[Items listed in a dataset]
Segment Open

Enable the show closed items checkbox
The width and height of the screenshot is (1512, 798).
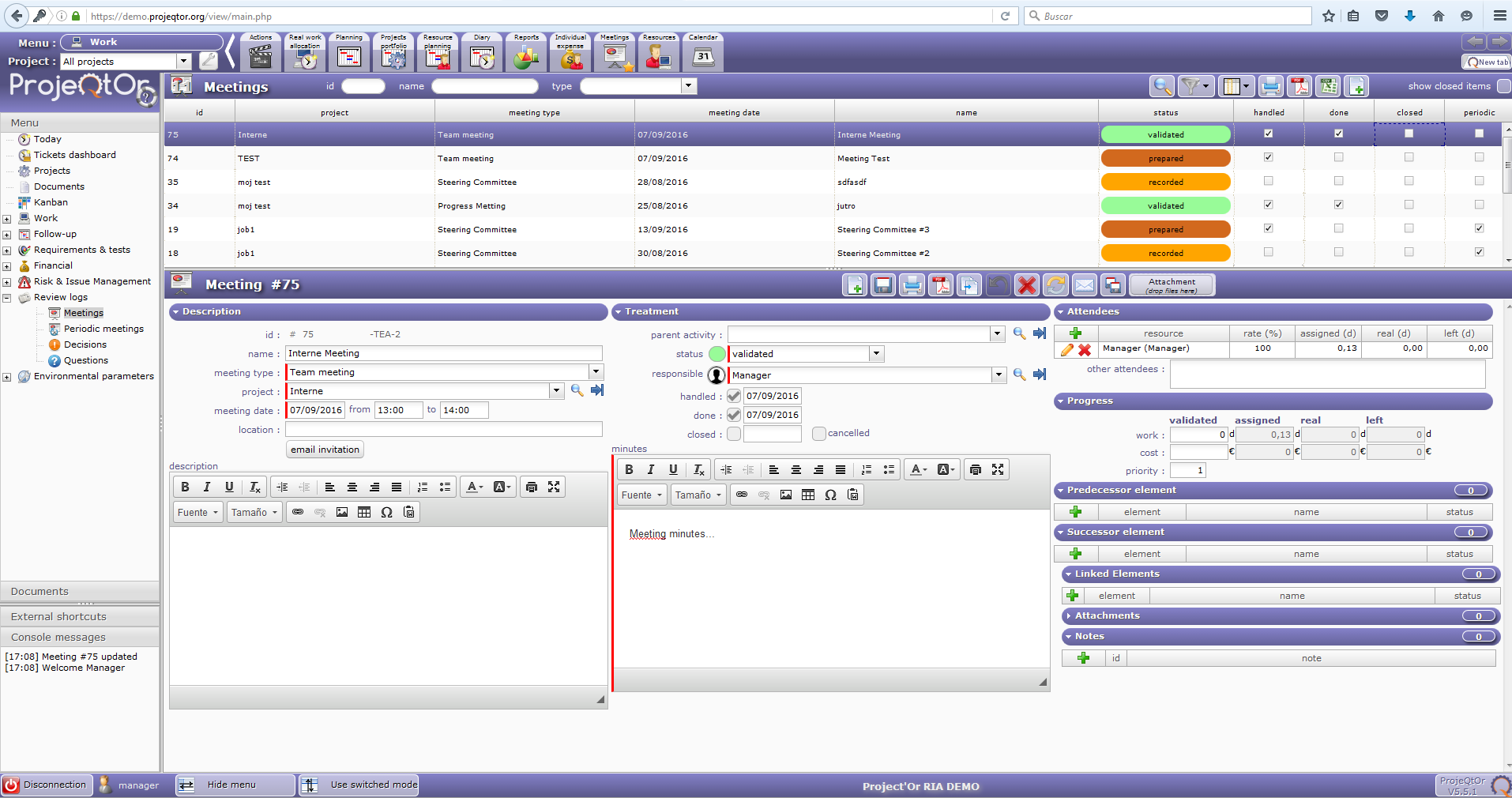click(x=1503, y=86)
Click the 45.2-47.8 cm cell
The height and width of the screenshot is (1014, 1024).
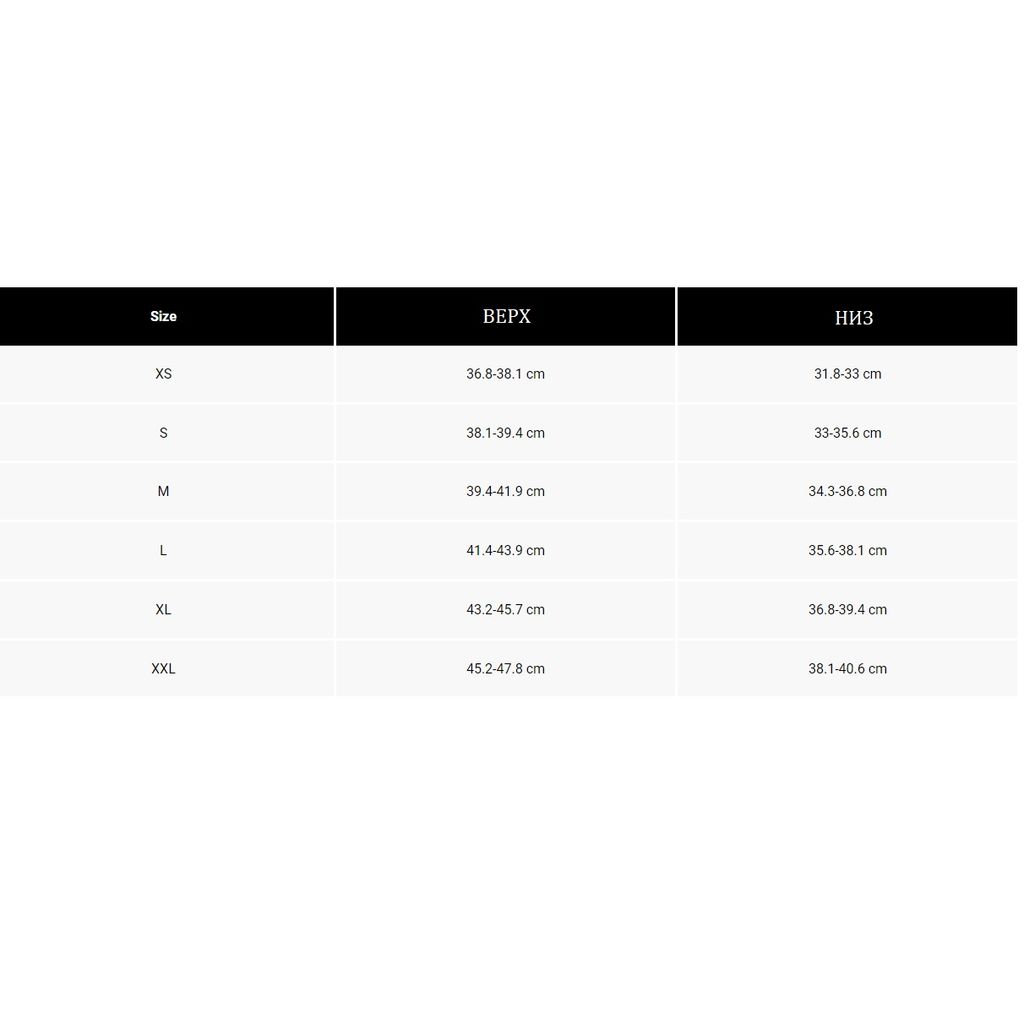pos(505,668)
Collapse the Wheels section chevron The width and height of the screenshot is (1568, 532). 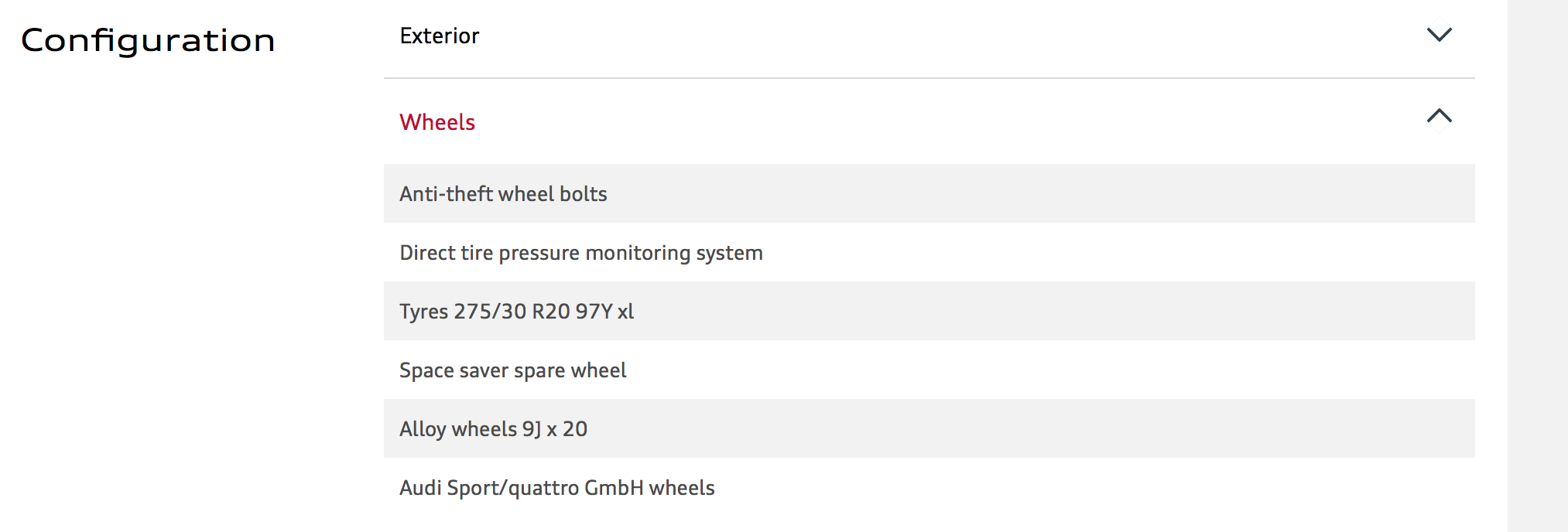click(1439, 116)
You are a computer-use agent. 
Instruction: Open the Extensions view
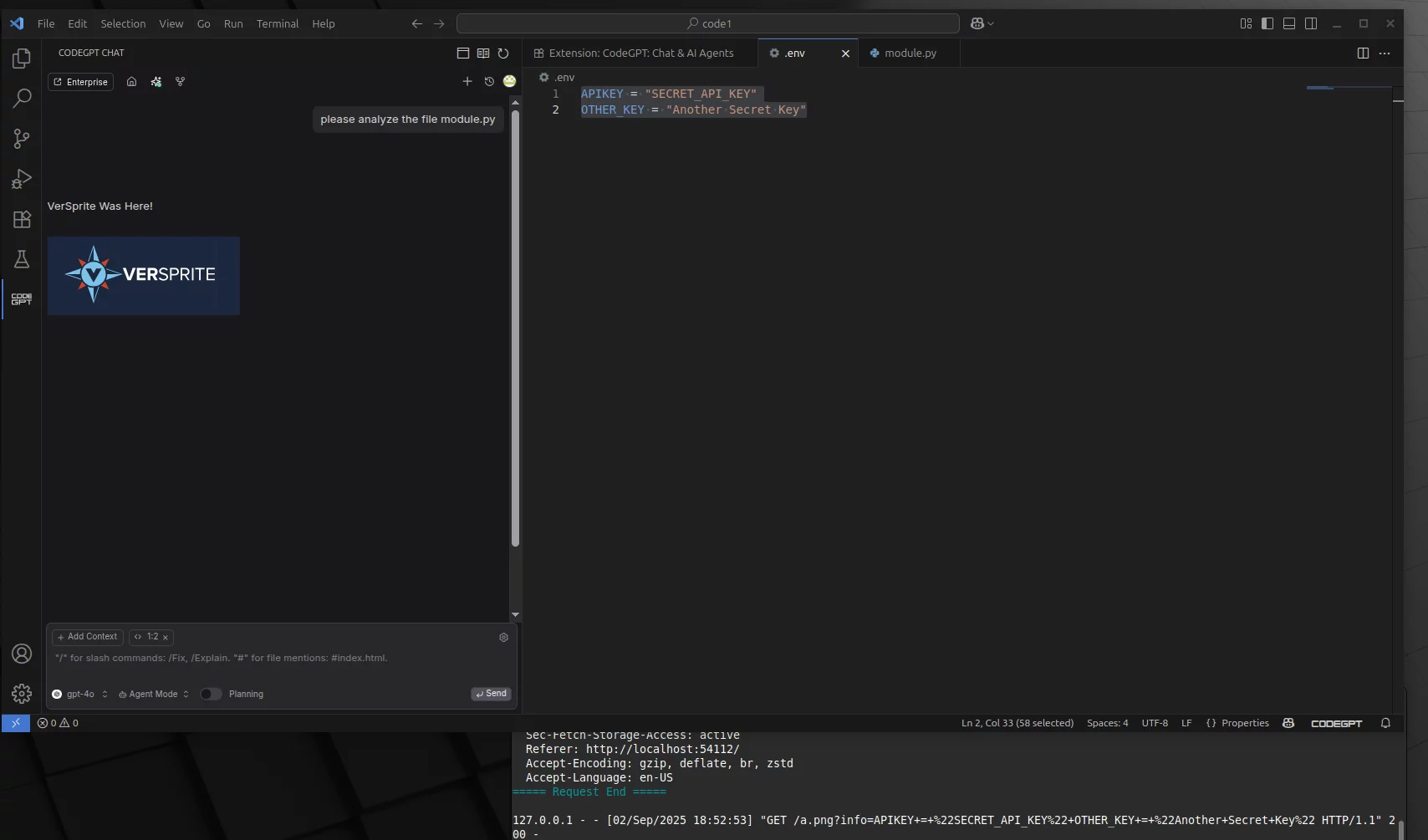coord(22,220)
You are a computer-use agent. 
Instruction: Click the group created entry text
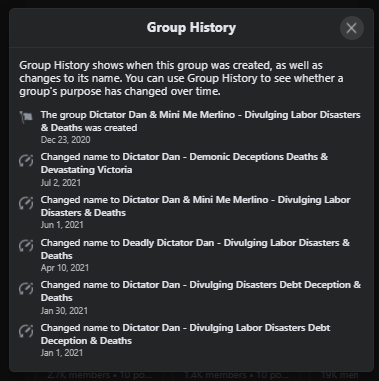pyautogui.click(x=200, y=121)
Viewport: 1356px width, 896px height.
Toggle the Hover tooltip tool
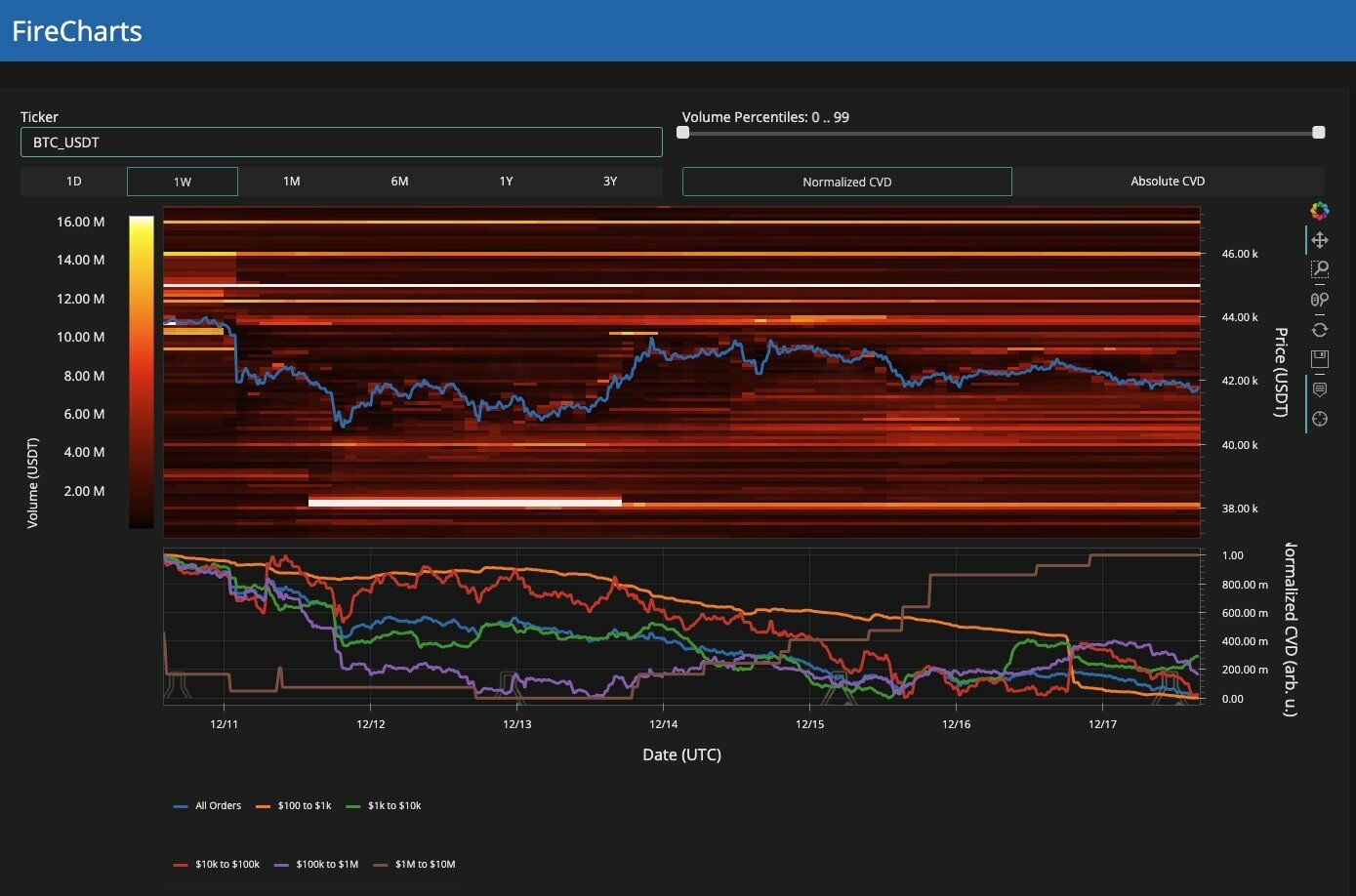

Segment Closed

Action item | Only the lines from the one containing "Instruction: Open the Extensions view" through the last line of the data belong in the copy, both included and reproduced exactly. Pictures do not.

Response |
Instruction: Open the Extensions view
coord(22,220)
You are a computer-use agent. 
Instruction: Click the group created entry text
pyautogui.click(x=200, y=121)
Viewport: 1356px width, 896px height.
Toggle the Hover tooltip tool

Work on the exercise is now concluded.